「紹介しますわお父さま、こちらがわたくしのパートナーになってくださった風間葉月さん」
「うむ、はじめましてミス葉月。一回戦はローズと一緒に突破されたそうだが、
私の不肖の娘がなにかご迷惑などおかけしませんでしたかな?」
「いえ、迷惑なんてとんでもないです。右も左も解らなくて途方にくれてた私に、ローズさんが
『一緒に行こう』って声をかけてくれて…一回戦を突破できたのも、ローズさんのおかげです」
そろそろ結成済みタッグも増えてきてパートナーの競争率も高くなってきたころ、
ルガール・ローズ父娘と風間葉月はそんな大勢とは関係のない自己紹介を交わしていた。
「もう、お父さま!ローズは迷惑なんかかけませんわ。まるでお兄さまみたいな言い方をなさって…」
その言葉を聞くと、ルガールは不敵な笑みを浮かべ、赤い右義眼を煌々と輝かせた。
「そういえばユリアンはアーデルハイドと組んだそうだな。…ふん、小物の考えそうなことだ。
大方私への意趣返しのつもりだろうが、果たして小物にヤツが御せるかな?」
ローズもまた、赤く染まった両の眼を細めて邪悪に微笑む。
「まったくですわね。ふふ、でもあんな小物でも実力だけはそれなりですから、
きっと自分のためと勘違いしたまま兄のために働いてくれることでしょう」
「イグニスは三島平八の養子と組んだようだ。いやいや全く、類は共を呼ぶということかな。

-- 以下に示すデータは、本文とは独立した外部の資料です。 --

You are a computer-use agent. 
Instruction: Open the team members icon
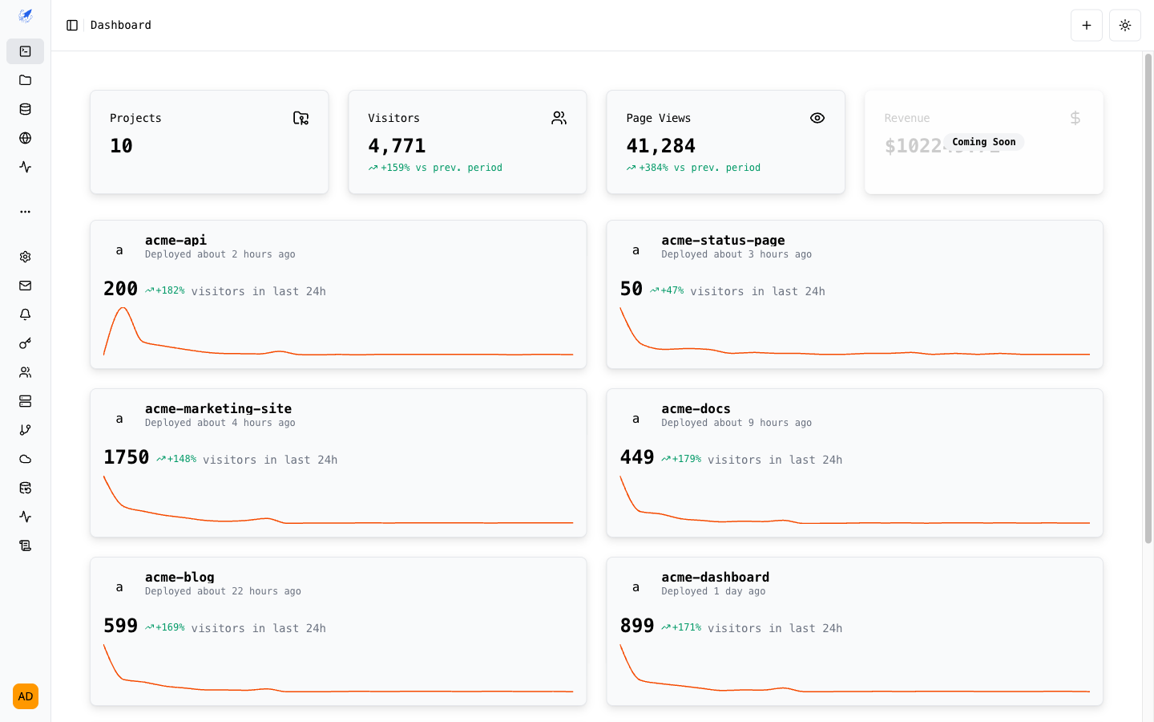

ローズもあの二人から美容と若さの秘訣でも聞いてきたらどうだ?」
「いやですわお父さまったら!あんな金にモノを言わせた不自然な若作りなんて頼まれたって御免です。
あら、そういえば、えーとバイソン将軍、でしたかしら。あの方は矢吹真吾と組んだそうですけど、
どうしてあんなただの学生なんかと組んだのでしょう?」
「バイソン?ああ、ベガの事か。…くくく、あの男はな、本来なら組織の長などという器ではないのだよ。
サイコパワーで洗脳したか、自分の遺伝子を用いた改造兵士か、でなければ馬鹿者しか扱えん低脳だ。

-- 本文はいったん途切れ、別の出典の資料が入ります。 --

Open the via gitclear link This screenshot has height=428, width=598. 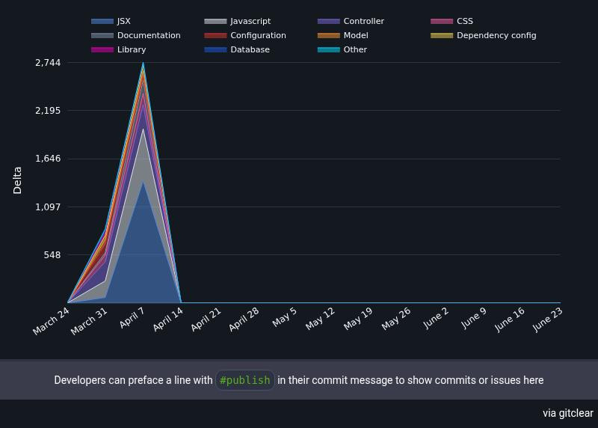click(x=567, y=413)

だというのに組織を作り部下に頼りその頂点に自分を置きたがる、なんとも救いようのない男だな!」
「まあ、そうでしたの。そんな下らない男と組まされたなんて矢吹真吾もお気の毒だわ。
とは言っても下らないのは矢吹真吾も同じですから、お似合いかも知れませんわね?アハハッ!」
「それは違いない話だ!ハァッハッハッハ!」
他の参加者をこきおろして怪しく笑う礼装の紳士と、それを受けて妖しく笑うドレスの少女。
(ローズさんって、お父さんとも仲がいいんだなあ…)
そしてその怪奇で奇妙な気配に満ちた父娘の会話を、親子の団欒と認識して微笑む和装の少女であった。

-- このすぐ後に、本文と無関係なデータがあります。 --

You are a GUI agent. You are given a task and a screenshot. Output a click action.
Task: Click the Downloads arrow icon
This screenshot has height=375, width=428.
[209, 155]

少年のような短髪をオレンジに染めた袴の少女、睦月ヒカリは会場をさまよっていた。
情緒不安定の電波娘を演じる?ことで一回戦を破竹の勢いで突破した彼女だったが、
情緒不安定の電波娘と周囲が本気で信じ込んでしまい、誘っても誘ってもパートナーが出来ないのだ。
「おまえはオ〜レを信じなさい、それ信じなさい♪」
それでも彼女は対象年齢不明の歌を歌い、情緒不安定の電波娘のフリ?をまだしている。
なんというか、この大会中はこのキャラで通さざるを得ないような気がしてならないからだった。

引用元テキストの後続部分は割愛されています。